With a main function that initializes the lexer, calls parseExpr(), then calls generate() followed by a PRINT instruction, we have a complete simple compiler. The resulting output can be fed to a simple stack machine interpreter (which you can also write in C).

Extending the Compiler

The compiler we built handles only integer arithmetic. Real programming languages require much more: variables, control flow, functions, arrays, and type checking. Here are some natural extensions:

Variables and Assignment: Add a symbol table to store variable names and values. Extend the grammar with statements like id = expr ; and generate code to store and load from memory.
Control Flow: Introduce if, while, and for constructs. This requires conditional jumps in the VM instruction set, e.g., JUMP_IF_ZERO and JUMP.
Functions: Add function definitions and calls. This introduces the need for a call stack, parameters, and return values, significantly increasing complexity.
Type System: Add static type checking (e.g., forbid adding a string to an integer) by extending the AST with type information and performing semantic analysis after parsing.
Optimization: Implement constant folding (evaluating constant expressions at compile time) or peephole optimization on the generated code.

Each of these extensions deepens your understanding of compiler construction and can be added incrementally to the foundational parser and code generator we developed.

Resources and Further Reading

To continue your journey into compiler development, consider these external resources:

Recursive Descent Parser (Wikipedia) – a detailed explanation of the parsing technique used in this article.
ANTLR – a powerful parser generator that automates lexer and parser creation, useful for more complex grammars.
The Dragon Book (Wikipedia) – the classic textbook on compiler design, covering all phases in depth.

Conclusion

Implementing a simple compiler in C demystifies how source code becomes executable. By tackling parsing and code generation from scratch, you gain direct insight into lexical analysis, grammar design, recursive descent parsing, AST construction, and instruction emission.
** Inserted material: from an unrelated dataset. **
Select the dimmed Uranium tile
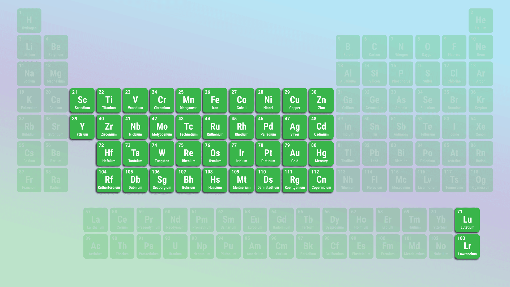510x287 pixels. (x=175, y=246)
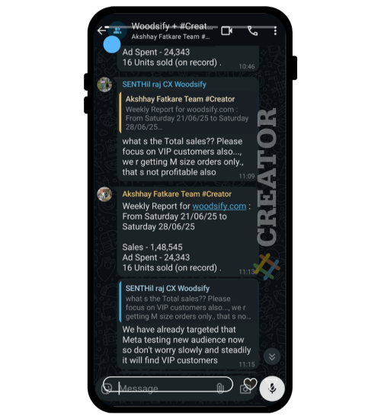Tap sender name SENTHil raj CX Woodsify
Screen dimensions: 381x419
pyautogui.click(x=164, y=85)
The stack-based virtual machine approach provides a clear, manageable target for learning code generation without the overhead of a real CPU instruction set. With the foundation laid here, you are well-equipped to expand your compiler to support more language features, explore optimization techniques, or even target a real architecture like x86 or ARM. The process is challenging but tremendously rewarding, offering a deeper appreciation for every language you use.